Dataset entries
========
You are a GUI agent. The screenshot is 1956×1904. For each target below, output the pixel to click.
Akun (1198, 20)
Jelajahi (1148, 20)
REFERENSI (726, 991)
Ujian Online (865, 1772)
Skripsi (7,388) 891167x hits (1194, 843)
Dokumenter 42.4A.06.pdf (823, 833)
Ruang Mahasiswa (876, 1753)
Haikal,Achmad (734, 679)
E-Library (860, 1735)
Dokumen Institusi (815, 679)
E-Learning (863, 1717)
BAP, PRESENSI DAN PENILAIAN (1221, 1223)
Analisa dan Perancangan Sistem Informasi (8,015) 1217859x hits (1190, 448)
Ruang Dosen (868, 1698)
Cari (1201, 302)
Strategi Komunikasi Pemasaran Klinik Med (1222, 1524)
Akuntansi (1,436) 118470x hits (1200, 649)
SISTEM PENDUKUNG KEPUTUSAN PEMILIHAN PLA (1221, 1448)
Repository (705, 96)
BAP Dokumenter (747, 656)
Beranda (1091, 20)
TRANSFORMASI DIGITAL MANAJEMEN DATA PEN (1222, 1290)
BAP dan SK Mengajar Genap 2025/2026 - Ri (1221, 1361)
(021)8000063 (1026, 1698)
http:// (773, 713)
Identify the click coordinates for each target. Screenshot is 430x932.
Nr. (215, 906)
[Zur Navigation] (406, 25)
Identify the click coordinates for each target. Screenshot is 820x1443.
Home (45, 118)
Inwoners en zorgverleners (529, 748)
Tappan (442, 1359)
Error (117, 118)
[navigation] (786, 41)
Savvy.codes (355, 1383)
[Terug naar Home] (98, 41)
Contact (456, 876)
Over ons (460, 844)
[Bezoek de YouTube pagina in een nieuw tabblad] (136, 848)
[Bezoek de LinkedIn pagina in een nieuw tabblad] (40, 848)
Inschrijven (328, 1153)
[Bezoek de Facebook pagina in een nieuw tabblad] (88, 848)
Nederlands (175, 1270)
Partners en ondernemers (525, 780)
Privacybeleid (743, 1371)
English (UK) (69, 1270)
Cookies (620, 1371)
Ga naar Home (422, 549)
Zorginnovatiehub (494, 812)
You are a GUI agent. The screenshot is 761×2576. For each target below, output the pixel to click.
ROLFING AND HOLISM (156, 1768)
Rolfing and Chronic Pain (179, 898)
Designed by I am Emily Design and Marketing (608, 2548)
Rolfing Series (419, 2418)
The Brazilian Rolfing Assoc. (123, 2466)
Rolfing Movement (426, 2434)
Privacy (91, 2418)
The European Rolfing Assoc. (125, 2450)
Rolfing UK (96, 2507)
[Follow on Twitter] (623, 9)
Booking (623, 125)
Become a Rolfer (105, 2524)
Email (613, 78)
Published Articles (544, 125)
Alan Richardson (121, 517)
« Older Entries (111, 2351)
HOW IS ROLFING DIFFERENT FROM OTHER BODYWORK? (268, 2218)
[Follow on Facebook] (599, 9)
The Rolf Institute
========
**Requirement**
Transcribe the lines from the first line of the records through the line that contains "Ruang Mahasiswa (876, 1753)", both included, and add nothing else.

**Exercise result**
You are a GUI agent. The screenshot is 1956×1904. For each target below, output the pixel to click.
Akun (1198, 20)
Jelajahi (1148, 20)
REFERENSI (726, 991)
Ujian Online (865, 1772)
Skripsi (7,388) 891167x hits (1194, 843)
Dokumenter 42.4A.06.pdf (823, 833)
Ruang Mahasiswa (876, 1753)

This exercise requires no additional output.